Playwright, poet, and rabble-rouser Christopher Marlowe was born in February of 1564. He attended The King's School in Canterbury before going to Cambridge, where he became one of the so-called "University Wits," a group of writers dedicated to establishing new forms of poetry and theatre in the English Renaissance.
Much of Marlowe's life is a mystery. There is ample evidence to support his atheistic beliefs and his questionable morality, but conclusions about these things are difficult. The most persistent lore about Marlowe was that he was a spy for Queen Elizabeth's court, probably recruited while at Cambridge. Marlowe was known to drink, eat, and spend lavishly--at a greater expense than his meager scholarship would allow. He was arrested in 1592 while in the Netherlands, but no charges were ever brought against him.
Whether or not he was a spy, there is no doubt that Marlowe enjoyed great popularity throughout London. He often collaborated with actor Edward Alleyn and the Admiral's Men to bring to life his celebrated plays: Tamburlaine, The Jew of Malta, and Doctor Faustus. Marlowe also wrote a history play, Edward II, which clearly inspired Shakespeare's Richard II. One of Marlowe's most ambitious plays--The Massacre at Paris-was a retelling of the St. Bartholomew's Day Massacre and a political warning about religious insurrection. Marlowe's powerful tragedies and complex characters were foundational for the development of English Renaissance theatre.

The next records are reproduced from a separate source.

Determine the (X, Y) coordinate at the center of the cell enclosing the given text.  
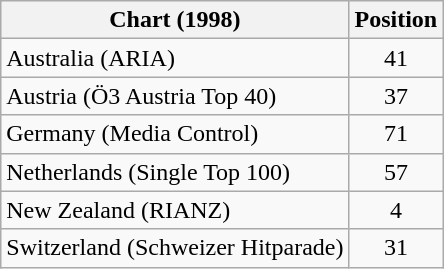
New Zealand (RIANZ) (175, 210)
31 (396, 248)
Germany (Media Control) (175, 134)
Australia (ARIA) (175, 58)
37 (396, 96)
57 (396, 172)
4 (396, 210)
Position (396, 20)
Austria (Ö3 Austria Top 40) (175, 96)
Netherlands (Single Top 100) (175, 172)
Switzerland (Schweizer Hitparade) (175, 248)
Chart (1998) (175, 20)
41 (396, 58)
71 (396, 134)
Provide the (x, y) coordinate of the cell's center where the given text is located.  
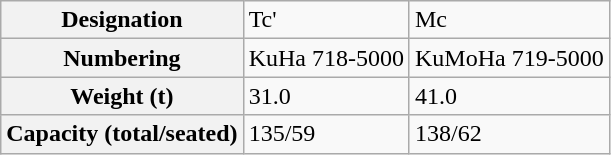
Tc' (326, 20)
Designation (122, 20)
31.0 (326, 96)
41.0 (509, 96)
Mc (509, 20)
Capacity (total/seated) (122, 134)
Weight (t) (122, 96)
138/62 (509, 134)
KuHa 718-5000 (326, 58)
KuMoHa 719-5000 (509, 58)
135/59 (326, 134)
Numbering (122, 58)
Pinpoint the cell where the given text exists, returning its (X, Y) midpoint coordinate. 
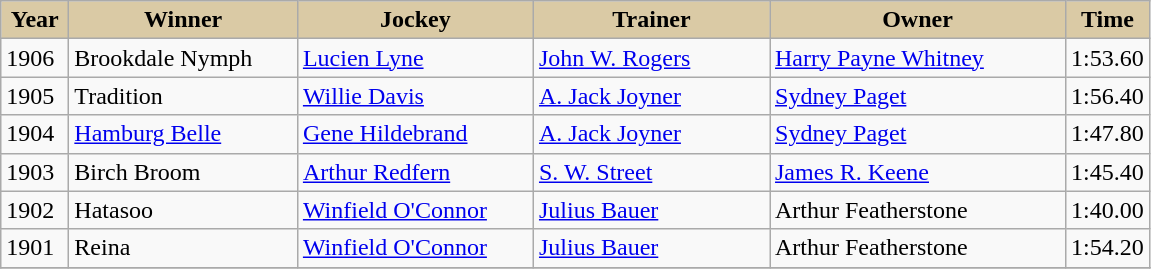
Reina (184, 248)
Birch Broom (184, 172)
Harry Payne Whitney (918, 58)
1904 (35, 134)
Time (1108, 20)
Trainer (651, 20)
1:47.80 (1108, 134)
Jockey (415, 20)
John W. Rogers (651, 58)
Hatasoo (184, 210)
1906 (35, 58)
Arthur Redfern (415, 172)
Tradition (184, 96)
Gene Hildebrand (415, 134)
1902 (35, 210)
Lucien Lyne (415, 58)
Hamburg Belle (184, 134)
1:54.20 (1108, 248)
Willie Davis (415, 96)
1:45.40 (1108, 172)
James R. Keene (918, 172)
Owner (918, 20)
1:56.40 (1108, 96)
1:40.00 (1108, 210)
Brookdale Nymph (184, 58)
1901 (35, 248)
S. W. Street (651, 172)
1:53.60 (1108, 58)
1905 (35, 96)
1903 (35, 172)
Winner (184, 20)
Year (35, 20)
Pinpoint the cell where the given text exists, returning its (X, Y) midpoint coordinate. 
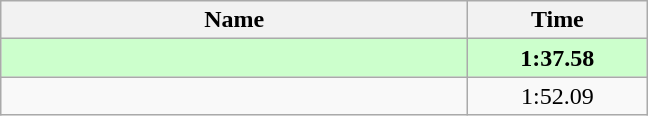
1:52.09 (558, 96)
Name (234, 20)
Time (558, 20)
1:37.58 (558, 58)
Output the (x, y) coordinate of the center of the cell containing the given text.  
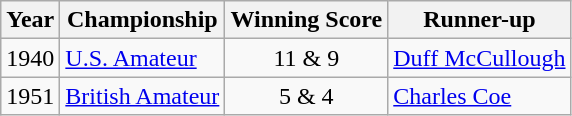
Championship (142, 20)
1951 (30, 96)
U.S. Amateur (142, 58)
British Amateur (142, 96)
11 & 9 (306, 58)
Duff McCullough (480, 58)
Winning Score (306, 20)
Charles Coe (480, 96)
Year (30, 20)
Runner-up (480, 20)
5 & 4 (306, 96)
1940 (30, 58)
From the cell containing the given text, extract its center point as (X, Y) coordinate. 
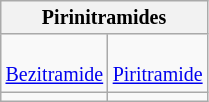
Piritramide (158, 64)
Bezitramide (54, 64)
Pirinitramides (104, 18)
Return [X, Y] of the center of cell containing provided text 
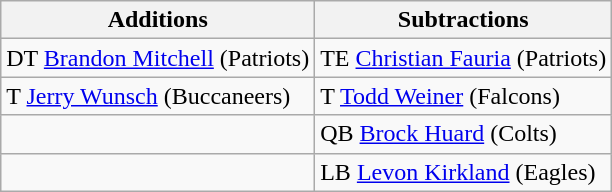
DT Brandon Mitchell (Patriots) [158, 58]
TE Christian Fauria (Patriots) [464, 58]
QB Brock Huard (Colts) [464, 134]
Subtractions [464, 20]
Additions [158, 20]
T Todd Weiner (Falcons) [464, 96]
T Jerry Wunsch (Buccaneers) [158, 96]
LB Levon Kirkland (Eagles) [464, 172]
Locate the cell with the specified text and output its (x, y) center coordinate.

While in London, he roomed with Thomas Kyd, writer of The Spanish Tragedy (which established the success of the revenge tragedy genre in England). It is perhaps this association with Marlowe that brought about Kyd's arrest, torture, and death for being a heretic. Marlowe was a self-proclaimed atheist, and the incriminating pamphlets found in Kyd's lodgings in 1593 most likely belonged to him. On May 18, a warrant was issued for Marlowe's arrest, even though he was never taken into custody and in fact reported himself to the courts. Accounts of how and why differ, but Marlowe was murdered on May 30 in a London tavern, apparently in a dispute over the bill.
Marlowe's legacy lives on after his death; conspiracy theorists wonder if his murder was staged, if he was the true author of Shakespeare's plays, and what exactly he knew about the English court. The uncertainty of his life lends to the uncertainty of his death. But there is no doubt that Marlowe was one of the great writers of the late sixteenth century, with a profound influences on the playwrights who would follow him.